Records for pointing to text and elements
#####
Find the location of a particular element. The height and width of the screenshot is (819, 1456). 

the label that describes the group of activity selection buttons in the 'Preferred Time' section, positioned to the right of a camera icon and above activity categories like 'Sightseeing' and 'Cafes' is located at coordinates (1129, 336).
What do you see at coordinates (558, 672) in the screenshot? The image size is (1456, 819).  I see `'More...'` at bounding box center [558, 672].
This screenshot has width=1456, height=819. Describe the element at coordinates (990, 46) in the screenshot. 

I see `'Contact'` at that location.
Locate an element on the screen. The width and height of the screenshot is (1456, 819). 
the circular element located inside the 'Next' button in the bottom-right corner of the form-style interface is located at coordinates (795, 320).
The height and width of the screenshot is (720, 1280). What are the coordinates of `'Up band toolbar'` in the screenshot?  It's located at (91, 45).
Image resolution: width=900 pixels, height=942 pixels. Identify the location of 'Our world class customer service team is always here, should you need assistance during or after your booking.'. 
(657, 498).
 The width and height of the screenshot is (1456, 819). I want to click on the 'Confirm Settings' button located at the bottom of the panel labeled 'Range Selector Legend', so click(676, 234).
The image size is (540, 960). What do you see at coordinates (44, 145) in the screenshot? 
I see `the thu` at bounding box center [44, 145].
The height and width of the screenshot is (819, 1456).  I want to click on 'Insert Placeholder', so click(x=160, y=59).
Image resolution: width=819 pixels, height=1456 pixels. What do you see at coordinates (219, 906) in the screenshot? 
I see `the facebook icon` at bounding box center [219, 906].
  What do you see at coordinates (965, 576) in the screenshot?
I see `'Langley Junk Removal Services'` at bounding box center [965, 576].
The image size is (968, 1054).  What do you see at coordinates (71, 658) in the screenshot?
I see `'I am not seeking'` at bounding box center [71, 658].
#####
__EXERCISE GOAL__
Pull out each line of the records above that contains the word "size", and copy those lines unchanged.

__OUTPUT FOR THIS EXERCISE__
What do you see at coordinates (558, 672) in the screenshot? The image size is (1456, 819).  I see `'More...'` at bounding box center [558, 672].
The image size is (540, 960). What do you see at coordinates (44, 145) in the screenshot? 
The image size is (968, 1054).  What do you see at coordinates (71, 658) in the screenshot?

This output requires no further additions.